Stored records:
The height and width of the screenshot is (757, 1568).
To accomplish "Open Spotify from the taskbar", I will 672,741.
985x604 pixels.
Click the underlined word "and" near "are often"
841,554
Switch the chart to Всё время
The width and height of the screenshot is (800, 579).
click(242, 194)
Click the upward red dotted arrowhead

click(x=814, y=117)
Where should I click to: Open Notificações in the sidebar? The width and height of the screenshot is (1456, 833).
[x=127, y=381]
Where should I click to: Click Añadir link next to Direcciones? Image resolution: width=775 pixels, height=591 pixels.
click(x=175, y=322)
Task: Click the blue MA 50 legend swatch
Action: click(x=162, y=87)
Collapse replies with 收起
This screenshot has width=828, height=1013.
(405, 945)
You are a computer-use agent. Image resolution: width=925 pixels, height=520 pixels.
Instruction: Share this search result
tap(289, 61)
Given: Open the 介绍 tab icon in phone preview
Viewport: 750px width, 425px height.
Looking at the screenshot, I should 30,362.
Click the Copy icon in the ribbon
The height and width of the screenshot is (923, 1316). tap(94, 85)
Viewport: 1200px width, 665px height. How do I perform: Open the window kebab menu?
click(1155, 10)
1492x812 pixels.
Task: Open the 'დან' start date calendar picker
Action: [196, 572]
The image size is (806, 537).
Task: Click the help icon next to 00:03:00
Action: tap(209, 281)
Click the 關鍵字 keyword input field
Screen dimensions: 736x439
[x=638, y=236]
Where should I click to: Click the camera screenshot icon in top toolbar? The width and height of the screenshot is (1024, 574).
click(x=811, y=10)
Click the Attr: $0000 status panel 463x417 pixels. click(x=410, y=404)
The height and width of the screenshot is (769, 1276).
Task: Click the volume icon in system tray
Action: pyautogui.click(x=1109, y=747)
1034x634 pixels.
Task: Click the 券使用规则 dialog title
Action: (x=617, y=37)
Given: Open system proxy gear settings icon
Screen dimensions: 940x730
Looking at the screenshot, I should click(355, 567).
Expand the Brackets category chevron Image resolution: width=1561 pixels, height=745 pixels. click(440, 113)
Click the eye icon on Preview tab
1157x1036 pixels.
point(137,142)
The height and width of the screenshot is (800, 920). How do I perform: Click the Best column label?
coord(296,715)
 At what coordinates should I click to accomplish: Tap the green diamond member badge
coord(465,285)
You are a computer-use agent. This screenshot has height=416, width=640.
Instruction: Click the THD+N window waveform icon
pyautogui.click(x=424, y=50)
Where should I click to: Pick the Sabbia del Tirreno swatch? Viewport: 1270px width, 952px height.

#### [What to produce]
Only the lines above from the one with "Where should I click to: Click Añadir" up to and including the one with "You are a computer-use agent. Image" should be repeated, exactly as written.

#### [Solution to the problem]
Where should I click to: Click Añadir link next to Direcciones? Image resolution: width=775 pixels, height=591 pixels.
click(x=175, y=322)
Task: Click the blue MA 50 legend swatch
Action: click(x=162, y=87)
Collapse replies with 收起
This screenshot has width=828, height=1013.
(405, 945)
You are a computer-use agent. Image resolution: width=925 pixels, height=520 pixels.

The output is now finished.